- _Short task 1_:
In the te ao Māori capability text, swap "progressive" for "forward-looking" and write out the passage from "Te ao Māori (the" up to and including "vs individualistic focus).".

--- START OF Provided passage ---

10 Nov 2022
There is increasing demand for te ao Māori capability in Aotearoa across a range of sectors, including engineering. So, what is it, why is it important and how do you find it?
Te ao Māori (the Māori world) capability includes skill, knowledge and experience in the following key areas:
- te reo Māori (the Māori language)
- tikanga Māori (Māori customs and practices)
- engaging with Māori communities
- mātauranga Māori (Māori wisdom, knowledge and understanding)
- understanding of Aotearoa’s history and Te Tiriti o Waitangi (the Treaty of Waitangi).
There are a range of key drivers fuelling the increasing interest in te ao Māori capability. These include a vibrant and increasingly diverse Māori economy (worth an estimated $68 billion dollars in 2018) and a growing Māori population. There's also recognition that mātauranga Māori can provide unique and innovative ways of thinking and doing things and that te ao Māori values are highly progressive (for example deep commitment to the taiao (environment), an inter-generational and collective vs individualistic focus).
In addition, many organisations have recognised the need to engage authentically with Māori communities and stakeholders and have an increasing interest in organisational diversity and inclusion practices. There is also a growing commitment to honouring Te Tiriti o Waitangi and addressing historical inequity, plus a renaissance and rediscovering of identity by people with Māori whakapapa (genealogy/lineage/descent). It’s also worth pointing out that there are many non-Māori who have, or are developing, this capability.

--- END OF Provided passage ---

- _Short task 2_:
Put the listing, from its start up to and including the line with "Action: pos(26,611)", into a Markdown table with the columns Row and Line, skipping blank lines.

--- START OF Input rows ---

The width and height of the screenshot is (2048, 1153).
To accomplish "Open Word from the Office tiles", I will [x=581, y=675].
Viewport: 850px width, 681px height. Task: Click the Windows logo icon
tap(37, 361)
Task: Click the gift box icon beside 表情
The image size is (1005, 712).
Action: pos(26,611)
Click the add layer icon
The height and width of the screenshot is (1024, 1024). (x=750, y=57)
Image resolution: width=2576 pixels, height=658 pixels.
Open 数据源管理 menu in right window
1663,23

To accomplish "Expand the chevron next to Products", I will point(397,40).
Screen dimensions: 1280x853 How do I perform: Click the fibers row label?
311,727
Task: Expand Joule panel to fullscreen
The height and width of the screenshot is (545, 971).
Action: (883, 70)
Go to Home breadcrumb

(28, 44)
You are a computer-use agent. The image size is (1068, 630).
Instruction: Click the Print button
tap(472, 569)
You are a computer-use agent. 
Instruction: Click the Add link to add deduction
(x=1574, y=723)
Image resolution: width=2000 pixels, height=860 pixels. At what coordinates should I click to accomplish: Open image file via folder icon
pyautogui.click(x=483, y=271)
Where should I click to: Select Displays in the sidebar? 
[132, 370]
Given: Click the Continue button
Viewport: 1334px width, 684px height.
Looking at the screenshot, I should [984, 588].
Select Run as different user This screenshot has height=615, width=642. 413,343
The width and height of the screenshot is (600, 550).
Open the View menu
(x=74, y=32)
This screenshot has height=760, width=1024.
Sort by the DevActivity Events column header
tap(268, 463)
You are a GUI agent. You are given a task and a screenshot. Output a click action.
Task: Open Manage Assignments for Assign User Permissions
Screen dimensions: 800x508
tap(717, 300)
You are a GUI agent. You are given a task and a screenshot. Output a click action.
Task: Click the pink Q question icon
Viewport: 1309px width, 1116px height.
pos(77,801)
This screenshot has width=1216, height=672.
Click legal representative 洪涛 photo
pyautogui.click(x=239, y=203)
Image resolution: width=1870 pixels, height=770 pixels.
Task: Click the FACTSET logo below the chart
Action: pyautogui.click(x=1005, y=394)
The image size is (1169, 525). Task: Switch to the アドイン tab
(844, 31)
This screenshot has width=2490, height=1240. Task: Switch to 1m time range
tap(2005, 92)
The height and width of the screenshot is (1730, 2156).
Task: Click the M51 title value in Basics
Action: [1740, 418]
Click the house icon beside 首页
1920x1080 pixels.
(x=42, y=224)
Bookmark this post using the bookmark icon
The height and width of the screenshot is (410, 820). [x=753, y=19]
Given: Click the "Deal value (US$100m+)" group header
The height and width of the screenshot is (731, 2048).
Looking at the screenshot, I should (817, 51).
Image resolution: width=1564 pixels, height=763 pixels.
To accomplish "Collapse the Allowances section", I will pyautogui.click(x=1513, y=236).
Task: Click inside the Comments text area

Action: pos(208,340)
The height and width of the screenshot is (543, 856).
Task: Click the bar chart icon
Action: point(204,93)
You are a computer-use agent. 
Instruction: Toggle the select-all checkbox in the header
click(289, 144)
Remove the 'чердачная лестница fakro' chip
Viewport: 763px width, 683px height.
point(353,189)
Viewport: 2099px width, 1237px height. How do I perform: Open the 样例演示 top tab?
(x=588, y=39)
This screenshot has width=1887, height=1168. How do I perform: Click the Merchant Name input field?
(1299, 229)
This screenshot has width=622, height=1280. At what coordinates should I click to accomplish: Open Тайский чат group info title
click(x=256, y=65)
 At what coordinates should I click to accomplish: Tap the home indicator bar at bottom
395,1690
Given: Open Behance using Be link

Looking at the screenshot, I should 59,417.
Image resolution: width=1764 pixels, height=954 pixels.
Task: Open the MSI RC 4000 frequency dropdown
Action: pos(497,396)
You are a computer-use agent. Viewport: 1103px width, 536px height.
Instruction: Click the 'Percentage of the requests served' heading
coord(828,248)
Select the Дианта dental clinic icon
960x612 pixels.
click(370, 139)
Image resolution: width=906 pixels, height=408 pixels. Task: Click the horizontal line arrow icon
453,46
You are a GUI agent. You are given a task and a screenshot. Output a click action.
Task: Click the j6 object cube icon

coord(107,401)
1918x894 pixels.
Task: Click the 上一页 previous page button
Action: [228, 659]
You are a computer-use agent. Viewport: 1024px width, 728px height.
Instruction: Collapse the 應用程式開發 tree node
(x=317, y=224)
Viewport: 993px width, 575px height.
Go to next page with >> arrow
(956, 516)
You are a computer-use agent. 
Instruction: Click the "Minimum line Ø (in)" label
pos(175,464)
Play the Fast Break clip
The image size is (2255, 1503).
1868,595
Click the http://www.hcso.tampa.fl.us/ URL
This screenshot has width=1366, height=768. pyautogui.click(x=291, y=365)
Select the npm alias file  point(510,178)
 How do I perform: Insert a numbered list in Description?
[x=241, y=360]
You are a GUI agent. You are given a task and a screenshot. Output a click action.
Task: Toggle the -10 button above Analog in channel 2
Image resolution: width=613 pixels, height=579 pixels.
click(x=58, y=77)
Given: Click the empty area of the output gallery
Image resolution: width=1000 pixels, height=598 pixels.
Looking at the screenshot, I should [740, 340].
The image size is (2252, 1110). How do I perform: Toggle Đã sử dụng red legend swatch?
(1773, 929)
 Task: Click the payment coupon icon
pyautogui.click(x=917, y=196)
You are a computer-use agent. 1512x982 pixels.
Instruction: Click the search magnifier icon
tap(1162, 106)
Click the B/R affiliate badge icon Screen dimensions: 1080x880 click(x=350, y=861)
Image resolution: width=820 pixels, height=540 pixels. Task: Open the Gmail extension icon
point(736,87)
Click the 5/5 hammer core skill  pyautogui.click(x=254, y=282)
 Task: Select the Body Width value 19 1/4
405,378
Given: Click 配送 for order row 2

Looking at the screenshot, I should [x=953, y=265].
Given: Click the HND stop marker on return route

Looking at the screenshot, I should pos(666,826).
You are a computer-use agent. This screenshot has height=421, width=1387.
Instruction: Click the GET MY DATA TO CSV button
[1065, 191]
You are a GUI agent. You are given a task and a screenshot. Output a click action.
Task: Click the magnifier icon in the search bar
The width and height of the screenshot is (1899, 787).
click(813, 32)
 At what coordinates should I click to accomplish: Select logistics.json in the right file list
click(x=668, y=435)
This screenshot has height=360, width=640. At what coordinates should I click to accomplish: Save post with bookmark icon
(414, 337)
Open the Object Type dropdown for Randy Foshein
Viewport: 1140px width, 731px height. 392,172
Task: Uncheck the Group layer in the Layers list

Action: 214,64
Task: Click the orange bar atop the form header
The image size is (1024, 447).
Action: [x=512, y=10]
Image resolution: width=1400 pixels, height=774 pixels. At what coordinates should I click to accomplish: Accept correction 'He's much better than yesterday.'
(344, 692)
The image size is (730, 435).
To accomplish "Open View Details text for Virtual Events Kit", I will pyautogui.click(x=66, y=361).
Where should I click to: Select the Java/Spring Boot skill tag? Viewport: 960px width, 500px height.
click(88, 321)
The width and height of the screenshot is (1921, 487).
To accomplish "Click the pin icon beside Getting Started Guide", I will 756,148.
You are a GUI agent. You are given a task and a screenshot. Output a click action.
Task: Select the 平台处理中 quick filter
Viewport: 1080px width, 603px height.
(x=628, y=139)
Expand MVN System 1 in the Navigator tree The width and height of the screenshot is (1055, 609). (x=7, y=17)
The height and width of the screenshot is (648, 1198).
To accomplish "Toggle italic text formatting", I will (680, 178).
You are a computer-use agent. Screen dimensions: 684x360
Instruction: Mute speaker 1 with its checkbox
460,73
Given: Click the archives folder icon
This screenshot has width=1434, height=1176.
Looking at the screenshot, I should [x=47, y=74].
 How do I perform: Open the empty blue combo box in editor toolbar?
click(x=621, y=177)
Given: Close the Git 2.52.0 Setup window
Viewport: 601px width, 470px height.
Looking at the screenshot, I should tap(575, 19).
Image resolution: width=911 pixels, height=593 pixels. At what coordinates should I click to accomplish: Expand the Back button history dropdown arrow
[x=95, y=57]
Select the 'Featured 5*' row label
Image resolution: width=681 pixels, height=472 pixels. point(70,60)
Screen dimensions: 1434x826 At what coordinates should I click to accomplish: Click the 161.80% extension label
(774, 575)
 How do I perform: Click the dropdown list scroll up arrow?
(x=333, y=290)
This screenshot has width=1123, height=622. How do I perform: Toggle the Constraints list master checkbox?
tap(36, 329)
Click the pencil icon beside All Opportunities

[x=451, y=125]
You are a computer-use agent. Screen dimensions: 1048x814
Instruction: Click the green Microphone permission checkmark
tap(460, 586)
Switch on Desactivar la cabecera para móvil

--- END OF Input rows ---

- _Worked answer 1_:
Te ao Māori (the Māori world) capability includes skill, knowledge and experience in the following key areas:
- te reo Māori (the Māori language)
- tikanga Māori (Māori customs and practices)
- engaging with Māori communities
- mātauranga Māori (Māori wisdom, knowledge and understanding)
- understanding of Aotearoa’s history and Te Tiriti o Waitangi (the Treaty of Waitangi).
There are a range of key drivers fuelling the increasing interest in te ao Māori capability. These include a vibrant and increasingly diverse Māori economy (worth an estimated $68 billion dollars in 2018) and a growing Māori population. There's also recognition that mātauranga Māori can provide unique and innovative ways of thinking and doing things and that te ao Māori values are highly forward-looking (for example deep commitment to the taiao (environment), an inter-generational and collective vs individualistic focus).

- _Worked answer 2_:
| Row | Line |
|---|---|
| 1 | The width and height of the screenshot is (2048, 1153). |
| 2 | To accomplish "Open Word from the Office tiles", I will [x=581, y=675]. |
| 3 | Viewport: 850px width, 681px height. Task: Click the Windows logo icon |
| 4 | tap(37, 361) |
| 5 | Task: Click the gift box icon beside 表情 |
| 6 | The image size is (1005, 712). |
| 7 | Action: pos(26,611) |